* _TASK BRIEF_
Taking the line that contains "Click the 물위의 우리 사각형 엽서 B heading" as the start and the last line of the data as the end, repeat exactly every line in that span, but no pictures.

Dataset records
=== Section Start ===

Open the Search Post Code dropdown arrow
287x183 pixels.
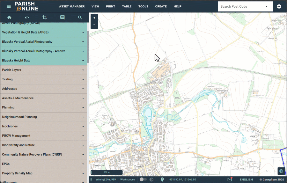click(266, 6)
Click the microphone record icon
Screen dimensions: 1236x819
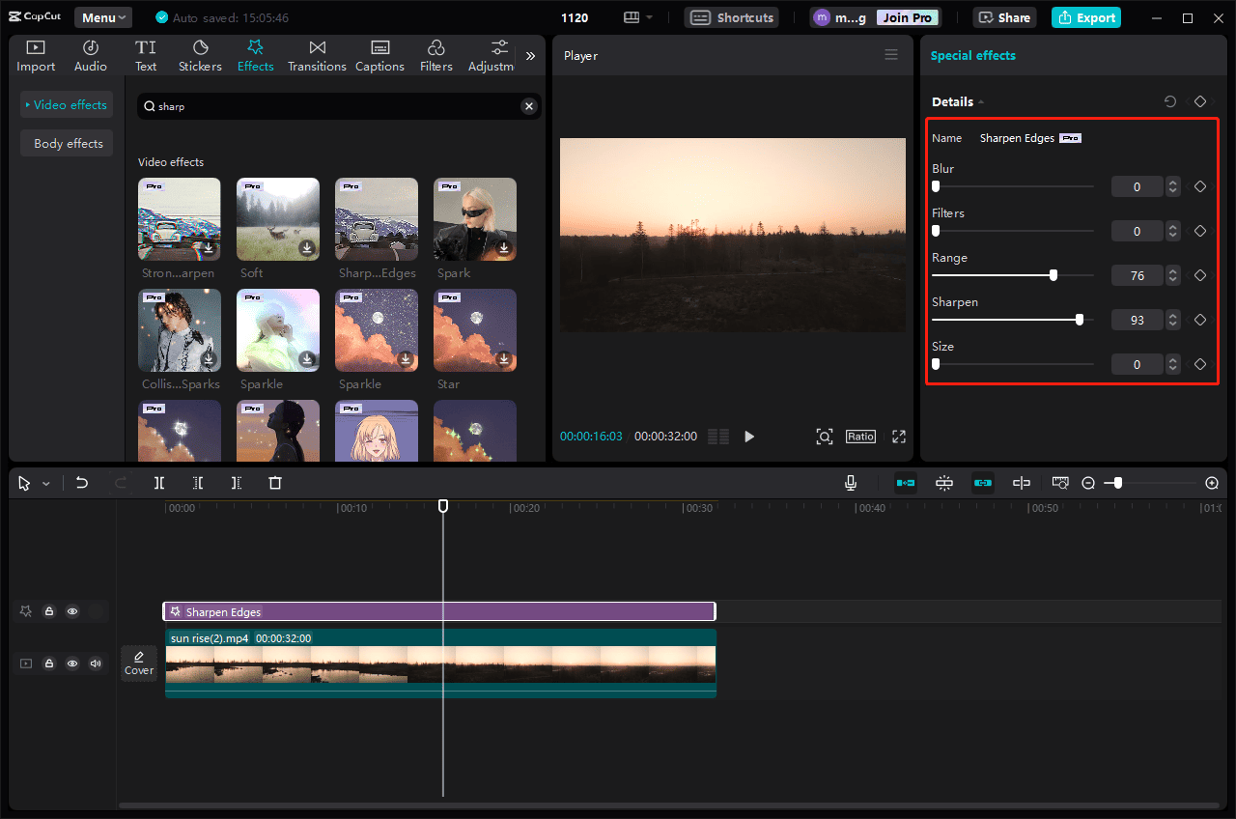[x=850, y=482]

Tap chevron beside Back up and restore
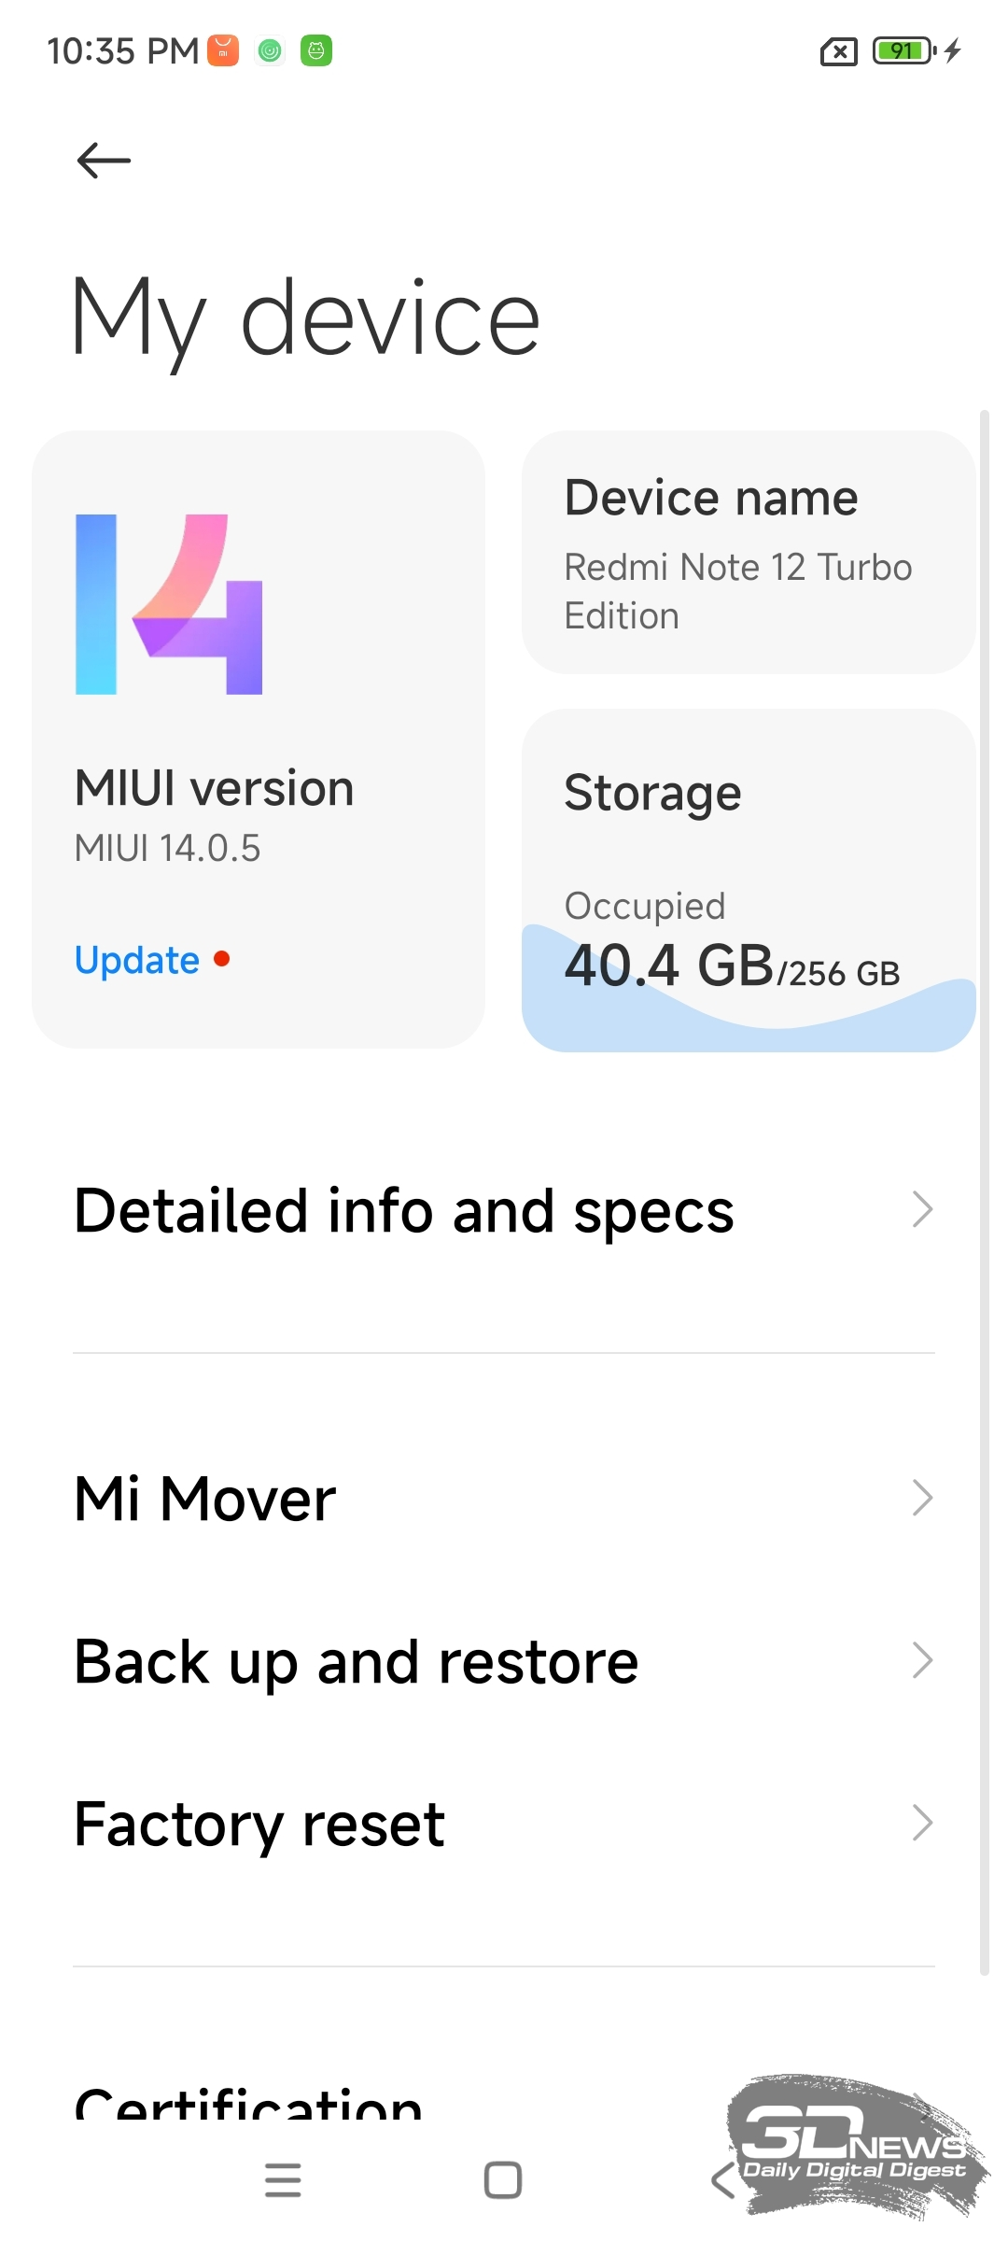[922, 1660]
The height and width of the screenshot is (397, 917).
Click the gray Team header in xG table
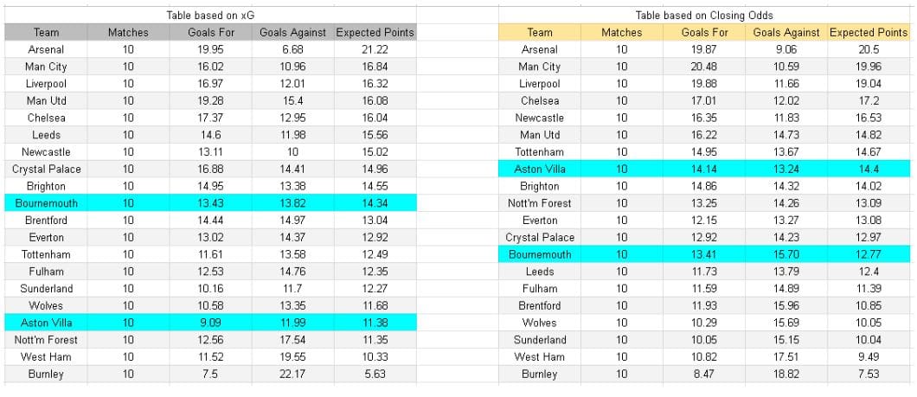coord(46,32)
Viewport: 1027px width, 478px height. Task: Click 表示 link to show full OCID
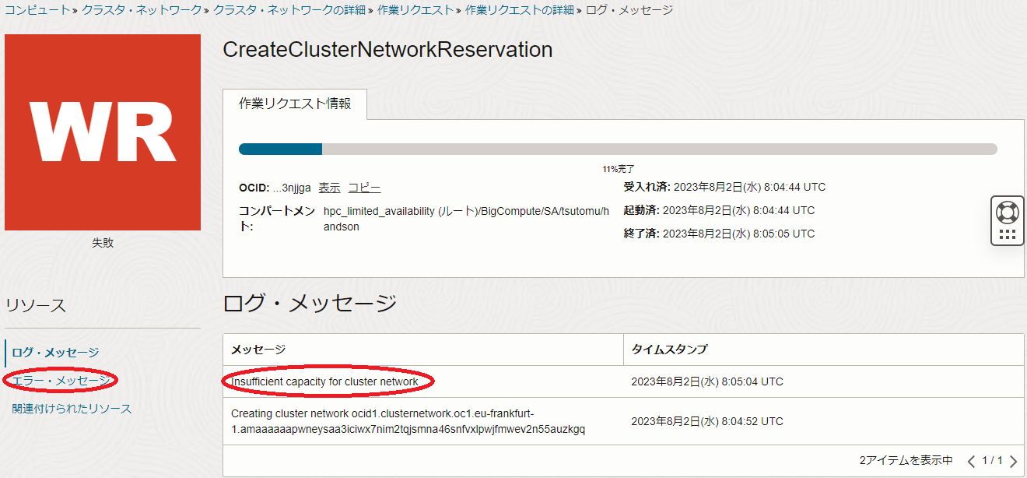329,188
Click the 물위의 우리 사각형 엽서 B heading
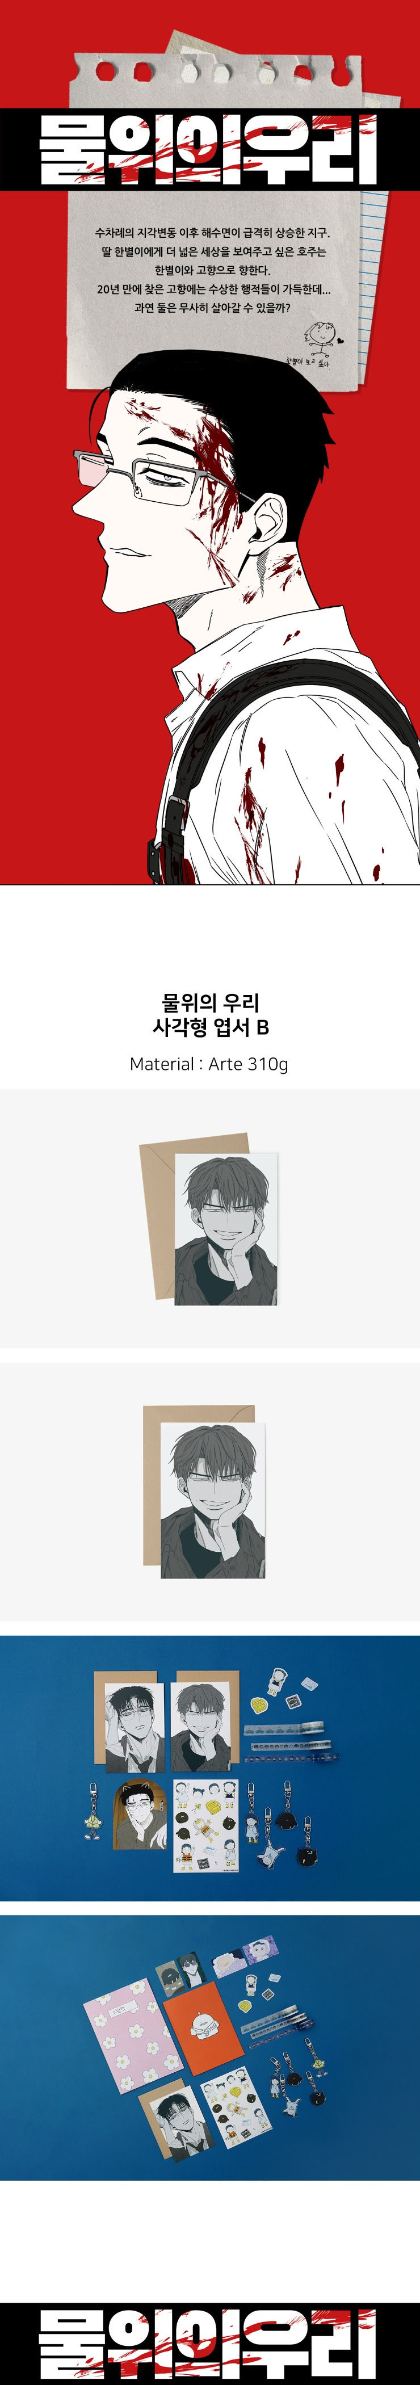Viewport: 420px width, 2385px height. (x=210, y=1014)
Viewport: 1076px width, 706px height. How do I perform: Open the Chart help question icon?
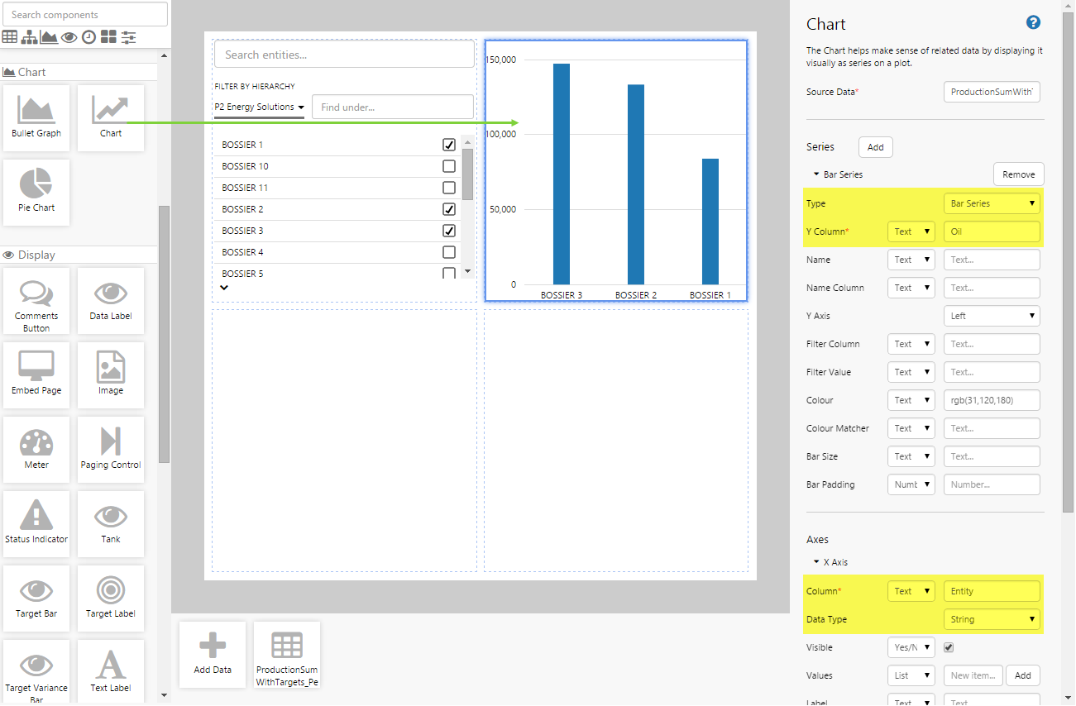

=== Section End ===

* _SOLUTION_
Click the 물위의 우리 사각형 엽서 B heading
Viewport: 420px width, 2385px height. (x=210, y=1014)
Viewport: 1076px width, 706px height. How do I perform: Open the Chart help question icon?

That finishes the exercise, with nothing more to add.